I’m not an idiot, I know the world is complicated, and that people often fall into these patterns even when others extend their compassion and help. But I am ruthless - there is always something that could have been done better, there is always a reason, some underlying fear or shame which didn’t have to exist. I don’t want anyone to bear their burdens forever. Guilt won’t undo what has happened. I just demand that we search - search for something, anything that could have been done differently. I demand an attempt at non-judgmental understanding. I know I can’t force anyone else to do it - but I demand it of myself. And if you want a better future for the people you love, you should take it on as well.
In other places I rail against “morality,” and perhaps what I am saying sounds like I am moralizing. But I’m not - this is, in my opinion, the pragmatic reality of building a good life for oneself and others. There is no higher power which will judge you. There is no objective right and wrong. In fact, the entire point of what I’m saying is that you must go beyond that. What I am saying is much more complicated than simply following a set of rules. Your actions have consequences, and you can choose to understand, or you can choose to look away - and what unfolds will unfold. That is the simple truth of life - that it is unbelievably complicated.
These outbursts are not a reflection of true strength, though subjectively they can feel powerful because they involve acting in spite of fear. They are a manifestation of desperation. But to act in desperation does require some strength. To act in spite of fear is an ordeal, no matter how harmful or pathetic it appears. It might lead a person down a dark path, but it might also represent the beginning of real growth. At that point, at least a person has learned one important truth about themselves - that they don’t want shame and fear to control their lives. If this aspect can be recognized and affirmed, there is potential for a healthier expression. A person should feel capable of making others uncomfortable. But they should be capable of doing this with firmness and stability - desperation leads to cruelty, intimidation and violence. Real strength is to have overcome the fear of imposition. Desperation is to act in spite of it. But we should not expect a person to bunny hop everything which is required for their personal development. We should not expect people to already be fully matured. These things will happen with varying degrees of intensity. And whether a person can survive them with their dignity intact is a key indicator of how they will continue to develop.
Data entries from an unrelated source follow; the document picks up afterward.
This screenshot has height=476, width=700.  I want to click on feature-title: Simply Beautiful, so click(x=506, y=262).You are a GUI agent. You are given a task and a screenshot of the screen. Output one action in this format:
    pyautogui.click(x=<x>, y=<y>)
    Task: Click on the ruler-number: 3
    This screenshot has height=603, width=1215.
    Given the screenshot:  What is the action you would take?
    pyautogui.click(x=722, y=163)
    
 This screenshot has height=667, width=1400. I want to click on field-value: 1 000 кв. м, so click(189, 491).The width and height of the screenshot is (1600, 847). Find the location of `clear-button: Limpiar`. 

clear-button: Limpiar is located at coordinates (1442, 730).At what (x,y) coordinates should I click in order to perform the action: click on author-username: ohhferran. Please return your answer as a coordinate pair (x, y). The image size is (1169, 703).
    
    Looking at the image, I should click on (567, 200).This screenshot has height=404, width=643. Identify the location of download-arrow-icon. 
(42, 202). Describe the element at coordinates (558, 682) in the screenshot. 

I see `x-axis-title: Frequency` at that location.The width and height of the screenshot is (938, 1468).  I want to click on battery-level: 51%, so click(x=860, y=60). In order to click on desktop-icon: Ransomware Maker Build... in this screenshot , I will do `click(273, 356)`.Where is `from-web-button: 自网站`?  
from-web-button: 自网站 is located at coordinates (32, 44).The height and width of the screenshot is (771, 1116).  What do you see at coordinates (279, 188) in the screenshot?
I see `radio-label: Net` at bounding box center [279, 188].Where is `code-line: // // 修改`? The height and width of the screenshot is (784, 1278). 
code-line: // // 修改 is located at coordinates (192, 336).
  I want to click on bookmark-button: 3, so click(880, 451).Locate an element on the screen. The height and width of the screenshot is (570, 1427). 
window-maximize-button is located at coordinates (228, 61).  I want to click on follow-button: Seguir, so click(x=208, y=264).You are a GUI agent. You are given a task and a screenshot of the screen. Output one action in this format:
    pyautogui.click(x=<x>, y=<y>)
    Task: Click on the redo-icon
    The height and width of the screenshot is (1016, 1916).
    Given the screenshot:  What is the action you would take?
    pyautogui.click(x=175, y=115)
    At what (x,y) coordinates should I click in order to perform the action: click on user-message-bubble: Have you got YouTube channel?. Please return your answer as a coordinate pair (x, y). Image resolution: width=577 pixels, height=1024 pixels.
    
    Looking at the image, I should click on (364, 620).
I have failed people that I cared for. I scolded them when I should have recognized the suppression they were struggling with and supported them in overcoming it. It doesn’t weigh too heavily on me. All I can do is learn and move forward with that knowledge. I couldn’t help because I was also ashamed and suppressed. I couldn’t offer others what I didn’t know I also needed. So it goes.
I don’t judge anyone for the mess we find ourselves in. It’s your life to live. We all make mistakes. But your actions do have consequences, and your understanding and emotional strength will be reflected in those actions. Judgment is willful blindness - if you look away, there is a lesson you won’t learn. And that ignorance will be reflected in the way you live your life. How you choose to see and react to these outbursts will shape your life. It’s up to you to choose. I only hope this helps.